» Défi 1
Citez le passage de l'extrait sur la guerre en Ukraine, de « Ceux qui s’y » à « il y a un an. ».
» Défi 2
D'après l'extrait, en quelle année la guerre de la Russie contre l'Ukraine a-t-elle commencé ?

» Extrait
___
Aujourd'hui, nous commémorons le premier anniversaire de la triste guerre d'agression menée par la Russie contre l'Ukraine. Nous avons donc pensé partager quelques réflexions que nous avons eues avec le public intéressé dans une contribution de blog.

Impérialisme et manque d’attractivité de la Russie

Quelles sont les raisons fondamentales pour lesquelles cette guerre a éclaté ? 

Ceux qui s’y connaissent en géopolitique connaissent la malédiction de Thucydide, selon laquelle la cause de nombreuses guerres est la montée d’une nouvelle puissance qui remet en question le statu quo dominé par la puissance hégémonique. Cette malédiction peut être considérée comme la raison des tensions croissantes actuelles entre les Etats-Unis et la Chine, mais elle n’explique pas pourquoi la Russie a cherché la guerre avec l’Ukraine. Une guerre qui, soit dit en passant, a débuté dès 2014 avec l’annexion illégale de la Crimée et l’occupation d’une partie du Donbass, et pas seulement avec l’escalade que Poutine a déclarée unilatéralement il y a un an.

Non, les raisons profondes de cette guerre résident dans le manque d’attractivité du « modèle » russe : autoritarisme, kleptocratie, emprisonnement de journalistes, d’opposants et de simples citoyens, élections non libres, apathie de l’économie basée principalement sur l’exploitation des ressources naturelles comme le gaz et le pétrole, endoctrinement et militarisation de la jeunesse dans les écoles. Ces tendances traversent la société russe depuis des années et, malheureusement, il n’y a pas eu et il n’y a toujours pas de signes d’un changement prochain en Russie. Qui s’étonne alors que la grande majorité des Ukrainiens, malgré leur proximité culturelle avec les Russes (orthodoxie, écriture cyrillique), aient voulu, comme nombre de leurs anciens compagnons d’infortune de l’époque soviétique, prendre le chemin de l’Ouest libre et économiquement fort (OTAN et UE) ? A leur place, en tant que peuple souverain, aurions-nous fait un choix différent ?

C’est là qu’intervient le deuxième facteur : la vision impérialiste que Poutine et une grande partie du peuple russe ont d’eux-mêmes, qui ne peuvent ou ne veulent pas accepter que l’Ukraine (ainsi que d’autres États de l’ancienne sphère soviétique) puisse décider librement, en tant qu’État indépendant et souverain, avec qui elle commerce ou s’allie. Une image cohérente se dégage des discours et des actes de Poutine : pour le maître du Kremlin, l’Ukraine doit rester sous l’influence russe, quel qu’en soit le prix ! Mais au lieu de réformer son pays et de le rendre plus attractif, Poutine a choisi le contraire : il a envoyé des colonnes de chars et des forces aéroportées à Kyiv pour prendre l’Ukraine par surprise et la décapiter politiquement.

Cela nous rappelle les paroles de la princesse Leia dans Star Wars : 

« The more you tighten your grip, […] the more star systems will slip through your fingers »
___
» Données
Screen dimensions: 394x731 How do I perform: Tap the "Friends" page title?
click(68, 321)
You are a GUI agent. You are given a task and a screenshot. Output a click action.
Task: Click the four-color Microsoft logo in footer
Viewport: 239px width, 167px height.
___
» Réponse 1
Ceux qui s’y connaissent en géopolitique connaissent la malédiction de Thucydide, selon laquelle la cause de nombreuses guerres est la montée d’une nouvelle puissance qui remet en question le statu quo dominé par la puissance hégémonique. Cette malédiction peut être considérée comme la raison des tensions croissantes actuelles entre les Etats-Unis et la Chine, mais elle n’explique pas pourquoi la Russie a cherché la guerre avec l’Ukraine. Une guerre qui, soit dit en passant, a débuté dès 2014 avec l’annexion illégale de la Crimée et l’occupation d’une partie du Donbass, et pas seulement avec l’escalade que Poutine a déclarée unilatéralement il y a un an.

» Réponse 2
En 2014, avec l'annexion illégale de la Crimée et l'occupation d'une partie du Donbass.